#### LESETEXT
::::
Das ist in Myanmar gelungen und Kardinal Bo bezieht nach der Stärkung seiner eigenen Person auch deutlich und unmissverständlich Position zu den Chancen des gesellschaftlichen Wandels, aber auch zu den Problemen innerhalb der sich aus mehreren Ethnien und Religionen zusammensetzenden Gesellschaft Myanmars. Sein Credo: In einer Familie müssen alle zusammen halten – dies gilt auch für die Großfamilie einer Nation oder eines multi-ethnischen Staates. Versöhnung ist sein Thema – religiös, wie auch gesellschaftspolitisch.
::::
#### VORGEGEBENE ZEILEN
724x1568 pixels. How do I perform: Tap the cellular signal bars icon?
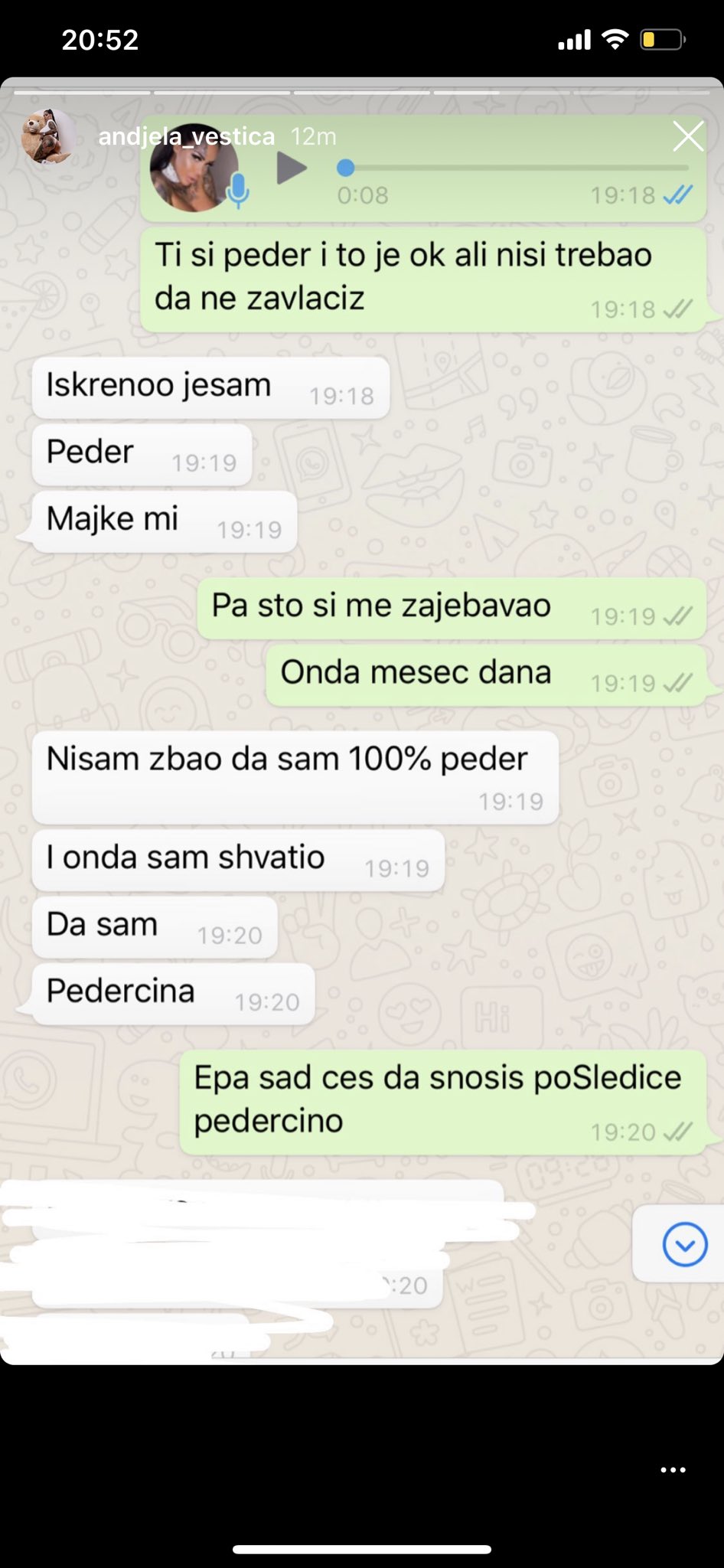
::::
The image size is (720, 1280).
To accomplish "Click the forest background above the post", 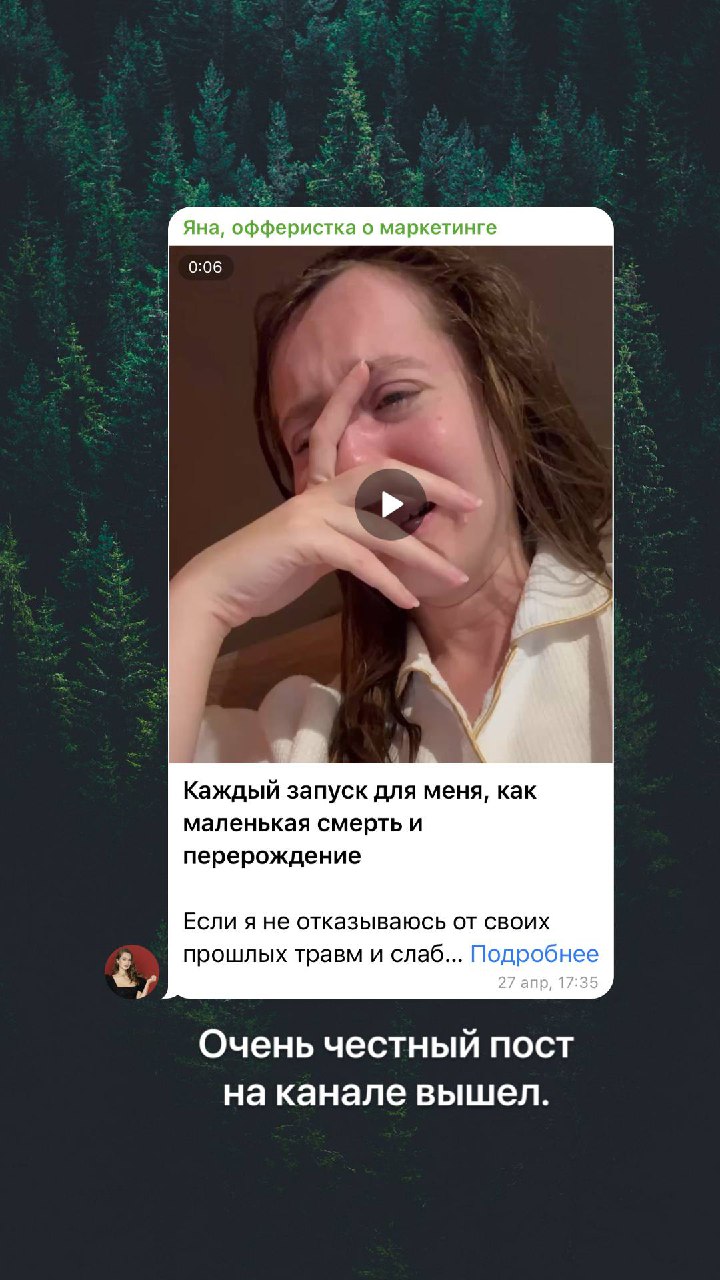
::::
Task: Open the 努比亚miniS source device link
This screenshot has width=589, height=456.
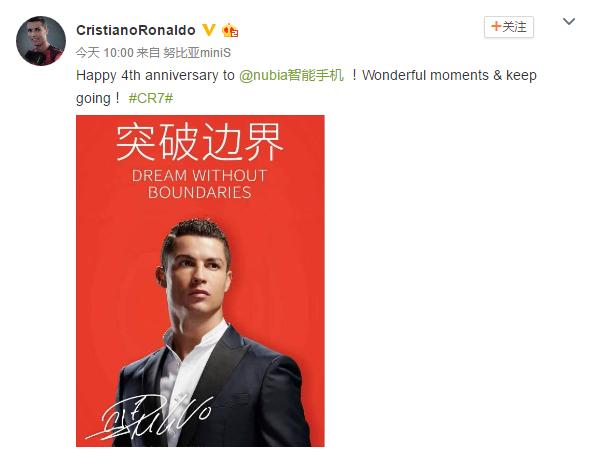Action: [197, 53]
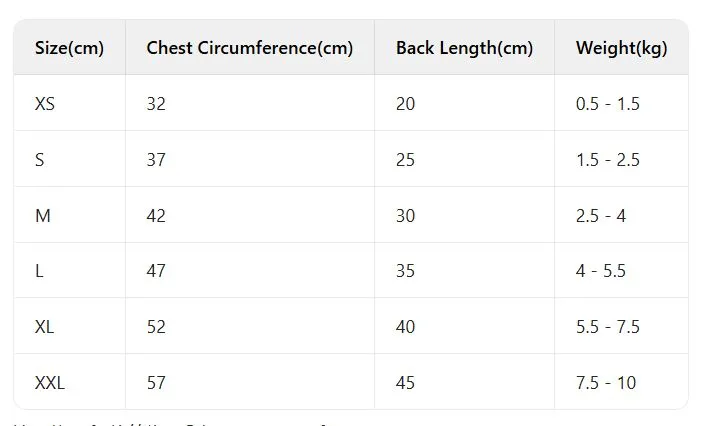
::::
#### AUFGABE A
Notieren Sie in der Reihenfolge ihres Auftretens alle Wörter aus dem Lesetext, die den Bestandteil „gesellschaft“ enthalten, gleich ob groß oder klein geschrieben.
#### AUFGABE B
Schreiben Sie den Abschnitt des Lesetextes zwischen „Das ist in Myanmar“ und „wie auch gesellschaftspolitisch.“ einschließlich dieser beiden Stellen ab.

#### SCHRIFTLICHE ANTWORT A
gesellschaftlichen, Gesellschaft, gesellschaftspolitisch

#### SCHRIFTLICHE ANTWORT B
Das ist in Myanmar gelungen und Kardinal Bo bezieht nach der Stärkung seiner eigenen Person auch deutlich und unmissverständlich Position zu den Chancen des gesellschaftlichen Wandels, aber auch zu den Problemen innerhalb der sich aus mehreren Ethnien und Religionen zusammensetzenden Gesellschaft Myanmars. Sein Credo: In einer Familie müssen alle zusammen halten – dies gilt auch für die Großfamilie einer Nation oder eines multi-ethnischen Staates. Versöhnung ist sein Thema – religiös, wie auch gesellschaftspolitisch.